Sometimes when I reminisce about the past I tend to not include bad memories….but that doesn’t mean I don’t remember them..growing up I had a very dysfunctional family and I’ll admit some of the things I did were deserving of punishment but sometimes you go too far …
I remember in 9th grade….me and my cousin got busted for report card fraud….yup, we were cunning little bastards. You see we came up with a scheme …a very….good scheme….we would copy the report card right? so you have 2 copies…take some scotch tape and scissors and cut out any “A’s” or “B’s” and then cover the bad grades on other copy with scotch tape…then copy it again…and look you went from a “C” to an “A” instantly….see we weren’t bad students though…I mean I wasn’t until I started skipping so I had to do something to keep her from seeing I was failing because she was so crazy about grades…and I know some of  you will say…well….why didn’t you let her help you? well because my mothers version of help was to yell at you until your ears were bleeding….so when she found out…she made us squat…..probably 4 hours or more….in a squatting position with arms extended holding books….you drop the books? …you fucked up….you got 30 more minutes….and I know you’ll say man thats not hard….dude…please….do me a favor…right now go get 5 of your typical academic hardcover books take all of them….squat with your feet shoulder length apart and then hold the books arms extended for one hour…just one….  I’m telling you no matter how strong you are that shit HURTS!!!….I had charlie horses for days after that…

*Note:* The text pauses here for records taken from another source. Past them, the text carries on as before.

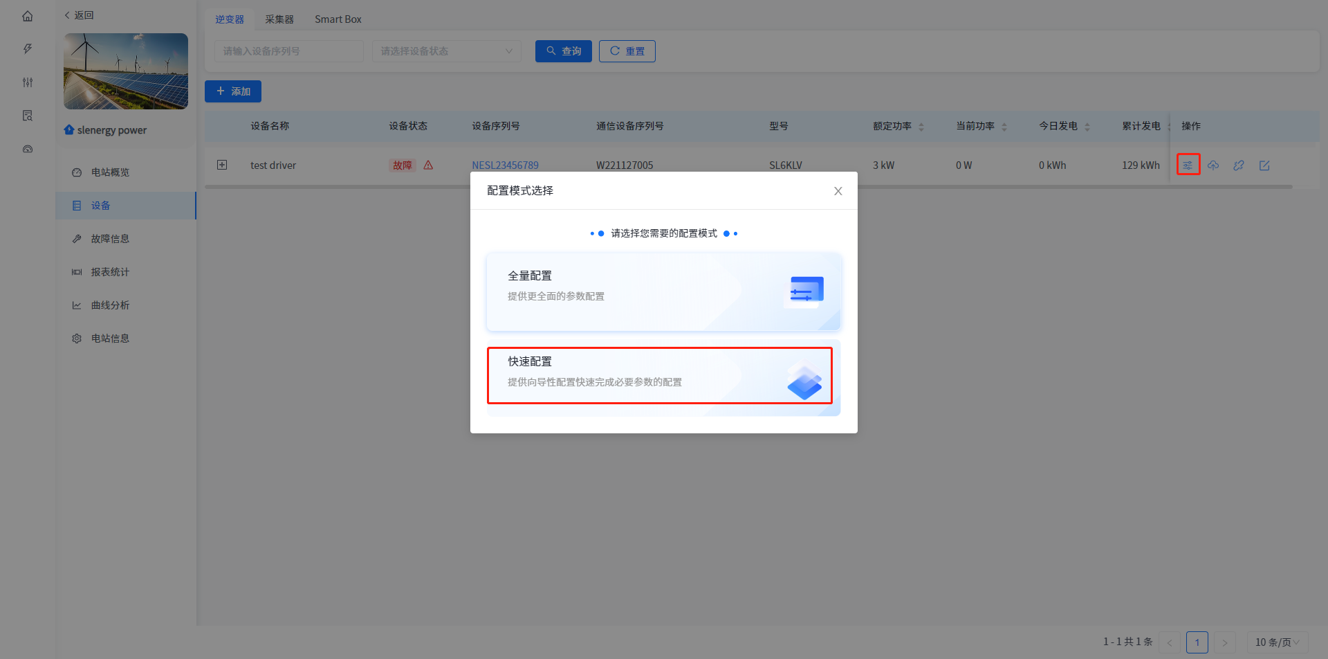Sort by 今日发电 column
1328x659 pixels.
coord(1087,127)
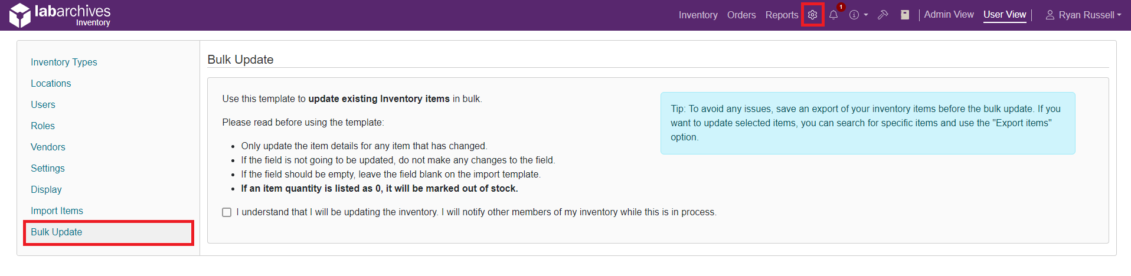Click Bulk Update in the sidebar
The image size is (1131, 276).
(57, 232)
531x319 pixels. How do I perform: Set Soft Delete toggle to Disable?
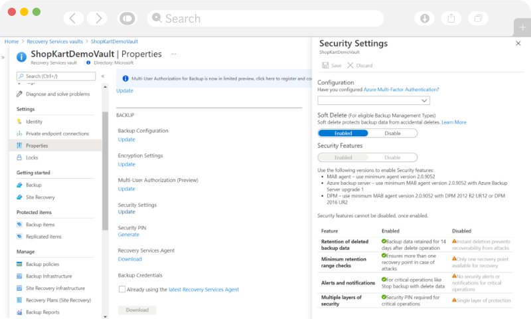(x=392, y=133)
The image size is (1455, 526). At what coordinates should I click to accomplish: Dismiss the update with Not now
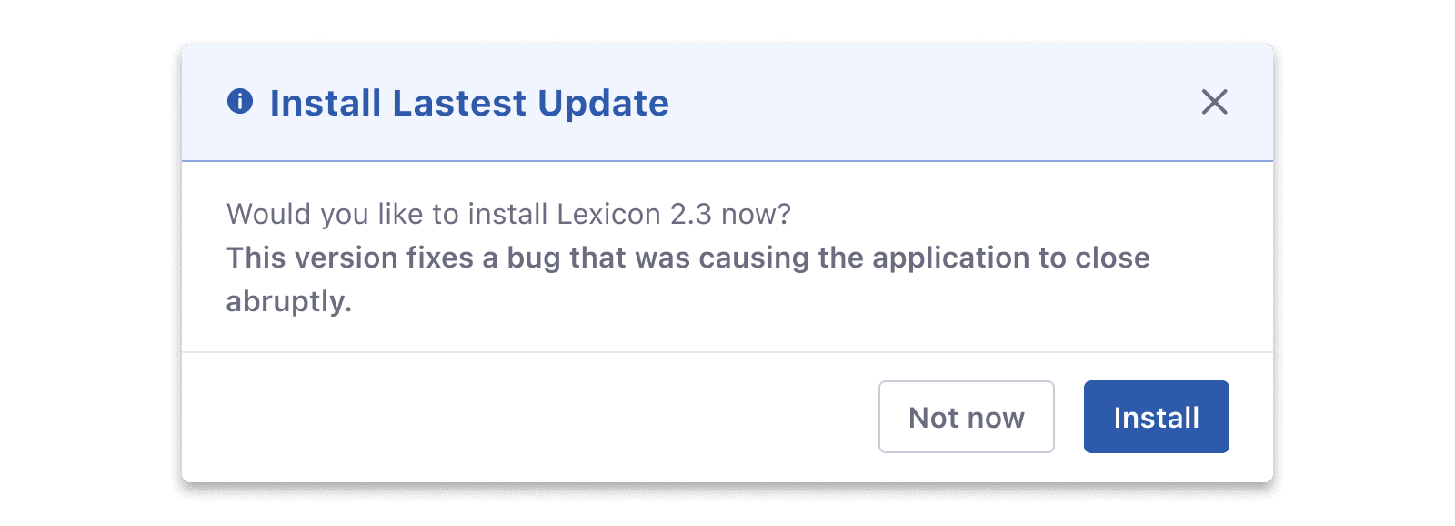(x=966, y=417)
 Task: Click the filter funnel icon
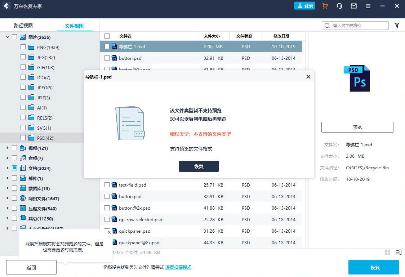click(x=397, y=25)
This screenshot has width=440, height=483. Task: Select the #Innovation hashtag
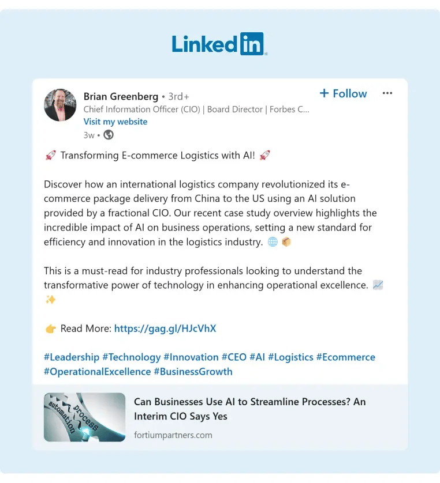(x=191, y=357)
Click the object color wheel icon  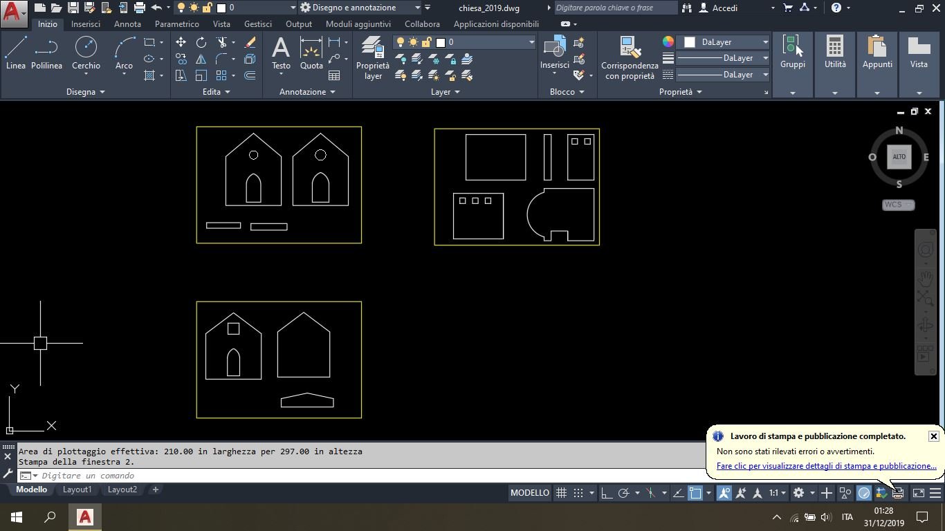pyautogui.click(x=668, y=42)
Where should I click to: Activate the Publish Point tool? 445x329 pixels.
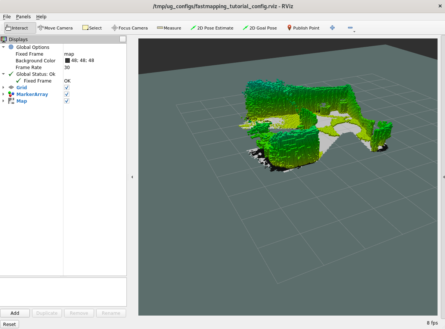(x=303, y=28)
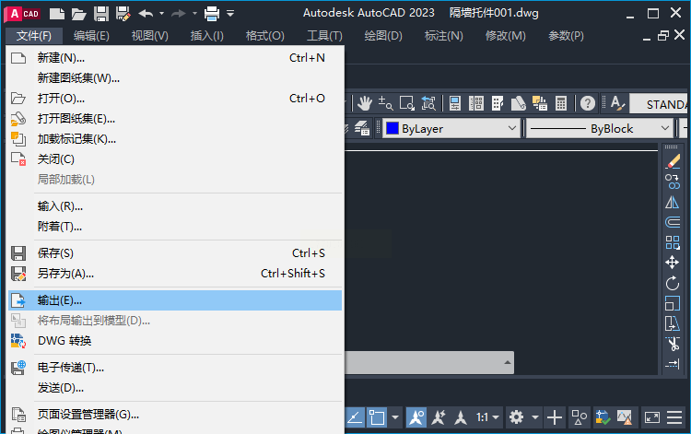Select the Rotate tool in modify toolbar
Screen dimensions: 691x434
(672, 283)
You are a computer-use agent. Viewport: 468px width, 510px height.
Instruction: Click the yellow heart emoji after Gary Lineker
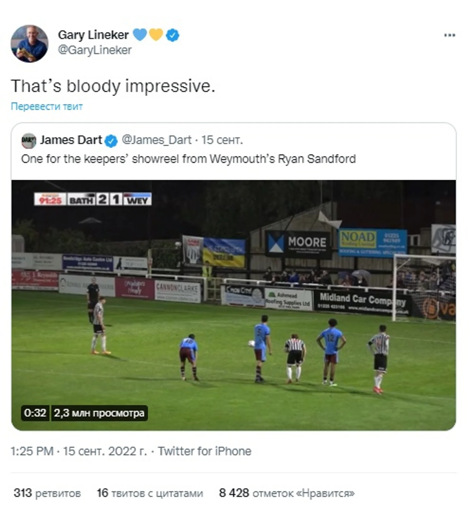(156, 35)
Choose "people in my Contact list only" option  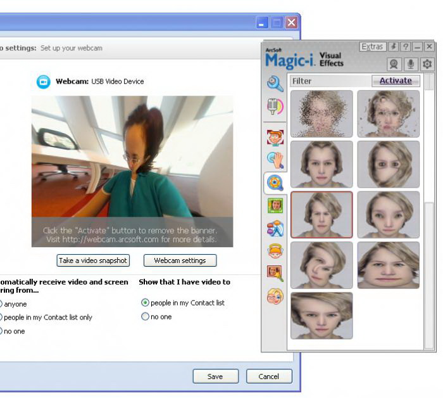coord(1,317)
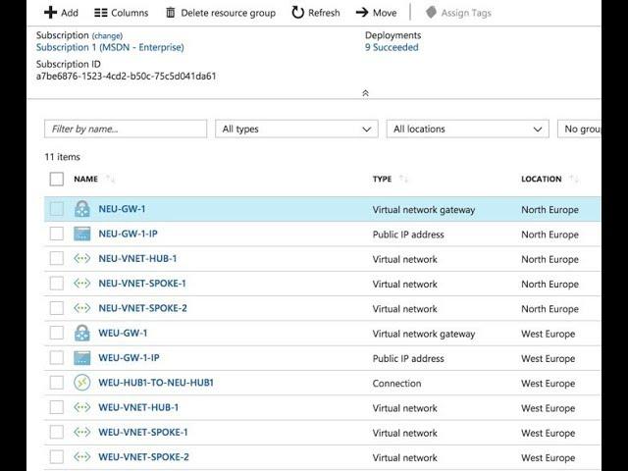Image resolution: width=628 pixels, height=471 pixels.
Task: Select the WEU-VNET-HUB-1 row checkbox
Action: click(x=56, y=407)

Oh and then there was the time also in 9th grade where I lost my Nokia 6010 …so my friend let me borrow his…but the teacher took it from me because I took it to school like an idiot and they just so happened to do the random search that day….so then I had to wait 2 weeks to get it back….so then he asked for it back and I told him what happened and he said “okay” but he told another friend and he let that imbecile convince him that instead…no I had sold the phone and didn’t have it anymore…so then his mom got mad and told my mom but I was at another friends house until about 7:30pm that night (early time right? nope not according to my mom it was late and we had to be in at 6:30) and when I came in the house…BAM! right in the fucking face with a long wooden broom stick and I fell to the ground instantly…I thought somebody had broken into the house and set me up the way I got hit….yelling of course she said…whose shit did you steal!!! I was like man I didn’t steal nothing and then she said stop fucking lying BAM! again with the broom stick but this time it was more near my arms because I was still on the ground kind of dazed from the first hit she said you did! his mother (my “friends” mom that is) called here saying you sold his phone and I have to pay for it I’m not paying for shit! you shouldn’t be stealing shit! and then I calmly said “I didn’t steal his phone the school has it” and then I explained to her what happened and then she yelled “well you know you shouldn’t be coming in an hour late!”….”you didn’t call or leave me a note if its not one thing its another with ya’ll” and I’m thinking to myself like man…a wooden broomstick to the face for being an hour late? really!?….so then you’ll say “wow dude she only hit you twice jeesh grow a pair”… I woke up the next day after all her berating and “2 hits” and my face was swollen  my eye look like I had been hit by a MLB star and it was SWOLLEN….like not “need 911 swelling” but “Damn,you got FUCKED up but you’re okay swelling” and the next day at school I just sat in class with my head down all day with my hood on not doing anything and they gave me a day of I.S.S but there was no way anybody was going to see my face and then if they did… I had to explain to them my mom hit me like that for being an hour late…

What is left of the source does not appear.